Dataset entries —
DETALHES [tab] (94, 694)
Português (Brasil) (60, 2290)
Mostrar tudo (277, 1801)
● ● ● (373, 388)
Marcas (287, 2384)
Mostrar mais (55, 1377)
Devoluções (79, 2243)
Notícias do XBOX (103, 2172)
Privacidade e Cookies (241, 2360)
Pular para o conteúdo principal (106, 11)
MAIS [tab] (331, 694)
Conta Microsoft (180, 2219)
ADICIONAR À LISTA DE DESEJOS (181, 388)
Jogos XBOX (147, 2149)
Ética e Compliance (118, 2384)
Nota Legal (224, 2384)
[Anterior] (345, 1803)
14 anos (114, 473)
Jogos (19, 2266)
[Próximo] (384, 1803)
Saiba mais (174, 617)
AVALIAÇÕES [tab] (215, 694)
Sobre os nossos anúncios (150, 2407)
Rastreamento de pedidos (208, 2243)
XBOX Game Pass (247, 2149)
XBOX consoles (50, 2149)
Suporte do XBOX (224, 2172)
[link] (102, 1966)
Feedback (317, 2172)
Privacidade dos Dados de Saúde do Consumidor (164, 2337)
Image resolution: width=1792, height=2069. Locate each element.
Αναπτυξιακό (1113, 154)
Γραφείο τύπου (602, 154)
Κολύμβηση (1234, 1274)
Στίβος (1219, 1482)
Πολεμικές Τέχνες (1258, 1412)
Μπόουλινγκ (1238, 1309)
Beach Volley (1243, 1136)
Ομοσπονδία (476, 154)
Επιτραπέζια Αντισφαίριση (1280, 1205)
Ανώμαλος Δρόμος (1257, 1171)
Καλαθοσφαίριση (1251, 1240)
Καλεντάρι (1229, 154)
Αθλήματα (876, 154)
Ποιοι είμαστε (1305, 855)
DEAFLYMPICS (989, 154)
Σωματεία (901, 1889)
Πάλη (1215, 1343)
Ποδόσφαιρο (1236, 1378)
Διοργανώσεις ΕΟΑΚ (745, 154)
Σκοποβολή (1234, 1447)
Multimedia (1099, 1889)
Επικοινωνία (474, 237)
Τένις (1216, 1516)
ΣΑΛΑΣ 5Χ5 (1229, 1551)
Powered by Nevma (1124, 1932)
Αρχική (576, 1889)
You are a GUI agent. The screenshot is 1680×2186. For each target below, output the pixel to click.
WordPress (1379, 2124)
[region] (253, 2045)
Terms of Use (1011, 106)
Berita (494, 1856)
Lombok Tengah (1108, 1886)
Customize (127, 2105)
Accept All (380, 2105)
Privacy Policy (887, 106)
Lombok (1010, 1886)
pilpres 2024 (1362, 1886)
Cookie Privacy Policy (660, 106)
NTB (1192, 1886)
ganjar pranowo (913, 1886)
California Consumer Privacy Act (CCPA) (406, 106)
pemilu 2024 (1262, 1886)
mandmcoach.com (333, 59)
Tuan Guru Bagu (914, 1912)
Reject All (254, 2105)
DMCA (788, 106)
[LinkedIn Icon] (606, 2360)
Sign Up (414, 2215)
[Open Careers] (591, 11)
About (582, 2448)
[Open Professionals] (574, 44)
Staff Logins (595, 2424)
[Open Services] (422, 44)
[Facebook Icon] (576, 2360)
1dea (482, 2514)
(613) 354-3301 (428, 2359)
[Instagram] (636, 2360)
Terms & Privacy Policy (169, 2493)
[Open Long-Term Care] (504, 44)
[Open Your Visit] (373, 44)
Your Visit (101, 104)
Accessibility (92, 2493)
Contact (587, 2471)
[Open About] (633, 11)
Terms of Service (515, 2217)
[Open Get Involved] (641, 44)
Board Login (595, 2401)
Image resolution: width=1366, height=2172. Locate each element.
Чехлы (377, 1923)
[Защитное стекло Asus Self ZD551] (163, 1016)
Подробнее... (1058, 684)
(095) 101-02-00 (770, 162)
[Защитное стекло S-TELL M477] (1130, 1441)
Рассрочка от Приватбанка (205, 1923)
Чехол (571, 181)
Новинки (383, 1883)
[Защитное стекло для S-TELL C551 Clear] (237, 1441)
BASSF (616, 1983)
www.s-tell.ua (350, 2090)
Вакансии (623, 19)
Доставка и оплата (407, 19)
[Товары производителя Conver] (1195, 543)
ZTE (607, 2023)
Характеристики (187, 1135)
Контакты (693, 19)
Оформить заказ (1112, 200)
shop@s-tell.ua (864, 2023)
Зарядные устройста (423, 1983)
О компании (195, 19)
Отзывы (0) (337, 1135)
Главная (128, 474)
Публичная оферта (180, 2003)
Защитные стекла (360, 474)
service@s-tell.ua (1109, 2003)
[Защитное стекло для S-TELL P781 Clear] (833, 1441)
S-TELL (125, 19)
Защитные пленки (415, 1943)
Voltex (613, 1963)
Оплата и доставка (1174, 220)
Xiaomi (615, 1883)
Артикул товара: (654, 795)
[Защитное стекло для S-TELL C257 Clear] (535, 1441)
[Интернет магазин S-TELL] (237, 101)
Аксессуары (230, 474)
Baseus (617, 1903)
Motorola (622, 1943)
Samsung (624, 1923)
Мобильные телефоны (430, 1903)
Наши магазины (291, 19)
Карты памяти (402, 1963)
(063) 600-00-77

Instructions for the task —
Each record above, in full: retype it verbatim.

Written response —
DETALHES [tab] (94, 694)
Português (Brasil) (60, 2290)
Mostrar tudo (277, 1801)
● ● ● (373, 388)
Marcas (287, 2384)
Mostrar mais (55, 1377)
Devoluções (79, 2243)
Notícias do XBOX (103, 2172)
Privacidade e Cookies (241, 2360)
Pular para o conteúdo principal (106, 11)
MAIS [tab] (331, 694)
Conta Microsoft (180, 2219)
ADICIONAR À LISTA DE DESEJOS (181, 388)
Jogos XBOX (147, 2149)
Ética e Compliance (118, 2384)
Nota Legal (224, 2384)
[Anterior] (345, 1803)
14 anos (114, 473)
Jogos (19, 2266)
[Próximo] (384, 1803)
Saiba mais (174, 617)
AVALIAÇÕES [tab] (215, 694)
Sobre os nossos anúncios (150, 2407)
Rastreamento de pedidos (208, 2243)
XBOX Game Pass (247, 2149)
XBOX consoles (50, 2149)
Suporte do XBOX (224, 2172)
[link] (102, 1966)
Feedback (317, 2172)
Privacidade dos Dados de Saúde do Consumidor (164, 2337)
Image resolution: width=1792, height=2069. Locate each element.
Αναπτυξιακό (1113, 154)
Γραφείο τύπου (602, 154)
Κολύμβηση (1234, 1274)
Στίβος (1219, 1482)
Πολεμικές Τέχνες (1258, 1412)
Μπόουλινγκ (1238, 1309)
Beach Volley (1243, 1136)
Ομοσπονδία (476, 154)
Επιτραπέζια Αντισφαίριση (1280, 1205)
Ανώμαλος Δρόμος (1257, 1171)
Καλαθοσφαίριση (1251, 1240)
Καλεντάρι (1229, 154)
Αθλήματα (876, 154)
Ποιοι είμαστε (1305, 855)
DEAFLYMPICS (989, 154)
Σωματεία (901, 1889)
Πάλη (1215, 1343)
Ποδόσφαιρο (1236, 1378)
Διοργανώσεις ΕΟΑΚ (745, 154)
Σκοποβολή (1234, 1447)
Multimedia (1099, 1889)
Επικοινωνία (474, 237)
Τένις (1216, 1516)
ΣΑΛΑΣ 5Χ5 (1229, 1551)
Powered by Nevma (1124, 1932)
Αρχική (576, 1889)
You are a GUI agent. The screenshot is 1680×2186. For each target below, output the pixel to click.
WordPress (1379, 2124)
[region] (253, 2045)
Terms of Use (1011, 106)
Berita (494, 1856)
Lombok Tengah (1108, 1886)
Customize (127, 2105)
Accept All (380, 2105)
Privacy Policy (887, 106)
Lombok (1010, 1886)
pilpres 2024 (1362, 1886)
Cookie Privacy Policy (660, 106)
NTB (1192, 1886)
ganjar pranowo (913, 1886)
California Consumer Privacy Act (CCPA) (406, 106)
pemilu 2024 (1262, 1886)
mandmcoach.com (333, 59)
Tuan Guru Bagu (914, 1912)
Reject All (254, 2105)
DMCA (788, 106)
[LinkedIn Icon] (606, 2360)
Sign Up (414, 2215)
[Open Careers] (591, 11)
About (582, 2448)
[Open Professionals] (574, 44)
Staff Logins (595, 2424)
[Open Services] (422, 44)
[Facebook Icon] (576, 2360)
1dea (482, 2514)
(613) 354-3301 (428, 2359)
[Instagram] (636, 2360)
Terms & Privacy Policy (169, 2493)
[Open Long-Term Care] (504, 44)
[Open Your Visit] (373, 44)
Your Visit (101, 104)
Accessibility (92, 2493)
Contact (587, 2471)
[Open About] (633, 11)
Terms of Service (515, 2217)
[Open Get Involved] (641, 44)
Board Login (595, 2401)
Image resolution: width=1366, height=2172. Locate each element.
Чехлы (377, 1923)
[Защитное стекло Asus Self ZD551] (163, 1016)
Подробнее... (1058, 684)
(095) 101-02-00 (770, 162)
[Защитное стекло S-TELL M477] (1130, 1441)
Рассрочка от Приватбанка (205, 1923)
Чехол (571, 181)
Новинки (383, 1883)
[Защитное стекло для S-TELL C551 Clear] (237, 1441)
BASSF (616, 1983)
www.s-tell.ua (350, 2090)
Вакансии (623, 19)
Доставка и оплата (407, 19)
[Товары производителя Conver] (1195, 543)
ZTE (607, 2023)
Характеристики (187, 1135)
Контакты (693, 19)
Оформить заказ (1112, 200)
shop@s-tell.ua (864, 2023)
Зарядные устройста (423, 1983)
О компании (195, 19)
Отзывы (0) (337, 1135)
Главная (128, 474)
Публичная оферта (180, 2003)
Защитные стекла (360, 474)
service@s-tell.ua (1109, 2003)
[Защитное стекло для S-TELL P781 Clear] (833, 1441)
S-TELL (125, 19)
Защитные пленки (415, 1943)
Voltex (613, 1963)
Оплата и доставка (1174, 220)
Xiaomi (615, 1883)
Артикул товара: (654, 795)
[Защитное стекло для S-TELL C257 Clear] (535, 1441)
[Интернет магазин S-TELL] (237, 101)
Аксессуары (230, 474)
Baseus (617, 1903)
Motorola (622, 1943)
Samsung (624, 1923)
Мобильные телефоны (430, 1903)
Наши магазины (291, 19)
Карты памяти (402, 1963)
(063) 600-00-77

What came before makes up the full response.